May 19 13:28:23 ipfire charon: 14[NET] received packet: from 192.168.60.211[500] to 76.1.2.3[500] (438 bytes)
May 19 13:28:23 ipfire charon: 14[ENC] parsed IKE_SA_INIT request 0 [ SA KE No N(REDIR_SUP) N(NATD_S_IP) N(NATD_D_IP) N(FRAG_SUP) N(HASH_ALG) ]
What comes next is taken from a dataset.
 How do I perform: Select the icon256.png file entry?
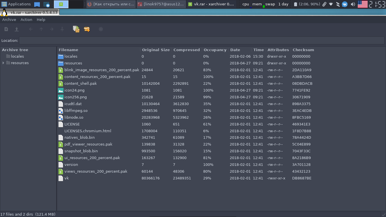point(75,97)
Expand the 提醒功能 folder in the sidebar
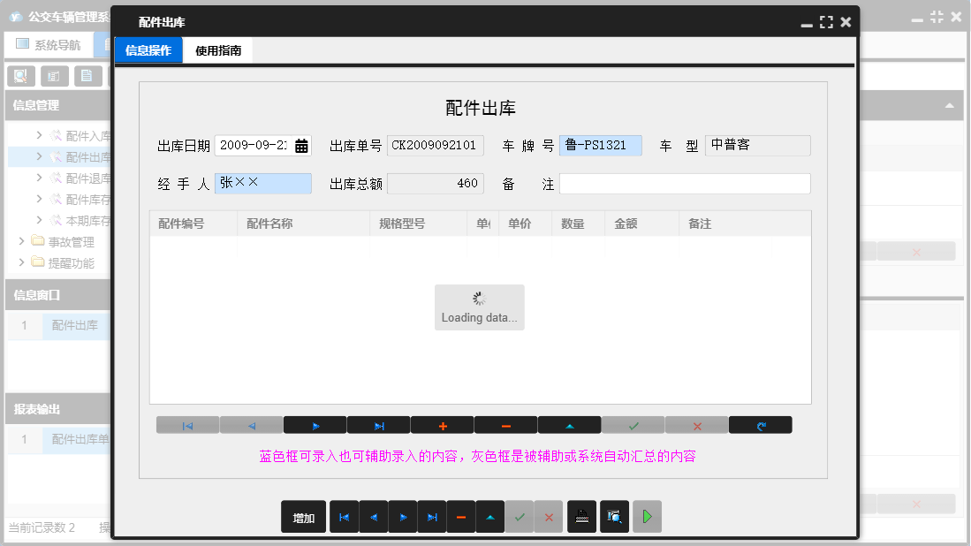Image resolution: width=971 pixels, height=546 pixels. point(55,262)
May 19 13:28:23 ipfire charon: 14[IKE] 192.168.60.211 is initiating an IKE_SA
May 19 13:28:23 ipfire charon: 14[IKE] 192.168.60.211 is initiating an IKE_SA
May 19 13:28:23 ipfire charon: 14[CFG] selected proposal: IKE:AES_GCM_16_256/PRF_HMAC_SHA2_256/MODP_2048
May 19 13:28:23 ipfire charon: 14[IKE] sending cert request for "C=US, O=home, CN=home CA"
May 19 13:28:23 ipfire charon: 14[ENC] generating IKE_SA_INIT response 0 [ SA KE No N(NATD_S_IP) N(NATD_D_IP) CERTREQ N(FRAG_SUP) N(HASH_ALG) N(CHDLESS_SUP) N(MULT_AUTH) ]
May 19 13:28:23 ipfire charon: 14[NET] sending packet: from 76.1.2.3[500] to 192.168.60.211[500] (489 bytes)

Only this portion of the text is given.